Copy out the entries from the line containing "Where should I" through the line containing "Action: pos(90,392)", and nothing beyond them.

---+---

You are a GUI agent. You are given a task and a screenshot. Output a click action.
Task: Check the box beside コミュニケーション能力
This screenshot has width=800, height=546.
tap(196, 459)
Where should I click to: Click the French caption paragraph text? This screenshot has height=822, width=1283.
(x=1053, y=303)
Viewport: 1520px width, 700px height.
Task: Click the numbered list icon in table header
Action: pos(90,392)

---+---

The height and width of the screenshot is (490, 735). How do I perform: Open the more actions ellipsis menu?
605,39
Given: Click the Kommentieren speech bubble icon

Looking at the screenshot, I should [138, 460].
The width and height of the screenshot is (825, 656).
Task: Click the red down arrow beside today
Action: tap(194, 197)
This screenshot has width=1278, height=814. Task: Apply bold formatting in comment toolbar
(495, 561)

---+---

- COMPLETED EXERCISE
Where should I click to: Click the French caption paragraph text? This screenshot has height=822, width=1283.
(x=1053, y=303)
Viewport: 1520px width, 700px height.
Task: Click the numbered list icon in table header
Action: pos(90,392)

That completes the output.